Three new active members
for the AFC- Yves Lafaye by Gérard de Battista
A newcomer with considerable experience ; a bundle of films under his belt... lots of happiness, open-mindedness and inspiration in his lighting. AFC members who have worked with him have long been waiting for him to join us...
He graduated with the class of 1965-67 at Louis-Lumière (along with François Catonné and Etienne Fauduet) and has worked on numerous films as Director of Photography, among which : Vipère au poing (Philippe de Broca), Sale rêveur (Jean-Marie Périer), Les Doigts dans la tête (Jacques Doillon), Le Jeu avec le feu (Alain Robbe-Grillet)... (He has promised to update his filmography and put it on our website).

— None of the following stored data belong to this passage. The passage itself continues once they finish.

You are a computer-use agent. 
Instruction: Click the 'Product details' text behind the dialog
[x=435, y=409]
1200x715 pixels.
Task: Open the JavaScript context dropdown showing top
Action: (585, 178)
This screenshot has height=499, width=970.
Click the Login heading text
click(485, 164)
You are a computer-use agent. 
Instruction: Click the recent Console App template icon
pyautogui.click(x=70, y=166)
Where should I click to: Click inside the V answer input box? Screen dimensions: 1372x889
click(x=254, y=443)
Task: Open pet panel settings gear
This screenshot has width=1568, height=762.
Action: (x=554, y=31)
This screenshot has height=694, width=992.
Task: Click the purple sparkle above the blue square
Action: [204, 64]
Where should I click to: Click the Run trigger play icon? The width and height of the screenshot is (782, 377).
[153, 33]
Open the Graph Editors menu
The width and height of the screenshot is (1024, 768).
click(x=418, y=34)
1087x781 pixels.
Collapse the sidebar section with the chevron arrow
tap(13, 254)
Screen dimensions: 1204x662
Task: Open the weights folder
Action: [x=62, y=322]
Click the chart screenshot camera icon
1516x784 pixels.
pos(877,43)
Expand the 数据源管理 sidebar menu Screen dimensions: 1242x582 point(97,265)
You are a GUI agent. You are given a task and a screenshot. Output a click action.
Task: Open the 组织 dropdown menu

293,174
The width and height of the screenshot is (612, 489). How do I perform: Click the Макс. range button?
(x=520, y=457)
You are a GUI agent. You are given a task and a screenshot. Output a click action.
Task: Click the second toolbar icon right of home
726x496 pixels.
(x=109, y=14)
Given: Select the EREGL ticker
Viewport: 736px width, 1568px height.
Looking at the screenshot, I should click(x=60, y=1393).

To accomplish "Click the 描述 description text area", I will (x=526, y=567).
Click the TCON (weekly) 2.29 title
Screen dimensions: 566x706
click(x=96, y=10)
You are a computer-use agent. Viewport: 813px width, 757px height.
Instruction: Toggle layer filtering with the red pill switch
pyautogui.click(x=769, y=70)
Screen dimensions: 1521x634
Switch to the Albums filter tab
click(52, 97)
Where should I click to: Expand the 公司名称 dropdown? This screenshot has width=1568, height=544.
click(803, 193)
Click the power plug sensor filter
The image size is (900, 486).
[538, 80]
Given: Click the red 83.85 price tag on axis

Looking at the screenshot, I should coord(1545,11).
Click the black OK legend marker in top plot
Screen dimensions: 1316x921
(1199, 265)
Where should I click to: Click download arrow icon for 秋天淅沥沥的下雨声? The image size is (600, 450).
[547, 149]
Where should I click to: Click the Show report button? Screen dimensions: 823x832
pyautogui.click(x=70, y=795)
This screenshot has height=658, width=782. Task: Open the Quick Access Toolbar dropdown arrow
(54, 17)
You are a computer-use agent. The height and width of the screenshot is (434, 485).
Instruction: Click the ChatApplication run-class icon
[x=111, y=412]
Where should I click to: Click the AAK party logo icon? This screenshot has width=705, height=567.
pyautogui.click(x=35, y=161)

I was his cameraman on Jacques Doillon’s Un sac de billes and I learned a lot about lighting films during that shoot. Something he said stuck in my mind : it reveals a lot about him and will delight anyone who is fond of back lighting : “You light it as you feel it, and when you think you’re ready, you cut the front light and shoot...”
Welcome, Yves !
- Pascal Poucet by Robert Alazraki and Christophe Beaucarne
Pascal is a long-time friend. We worked together as photographers in the seventies, in London, Avignon and Aix-en-Provence.
He was manager of a cinema in Aix and then went on to manage a production company, again in Aix, learning our craft in an unusual way as he went along. Three cheers for diversity.
He obviously has all the necessary skills to be part of our group. Christophe Beaucarne and I are very happy to introduce him. (Robert Alazraki)
I am very happy to welcome Pascal Poucet. He’s the kind of research worker who has managed to investigate everything connected with capturing images... firstly through photography with a reflex camera, then through documentaries and finally with fiction. He showed me all his experiments when I was a kid, his pictures, his documentaries...
And it could well be thanks to Pascalou - and thanks to Robert Alazraki - that I knew which photographic style I wanted to use to express myself. As it happens, our first shared experience was musical. He was playing the guitar ; I was five years old and I was singing... both of us were involved in sound before moving on to images ! When I bumped into him again at GTC a couple of months ago, I thought back to our handsome musical partnership, which has now taken on a photographic dimension thanks to the AFC.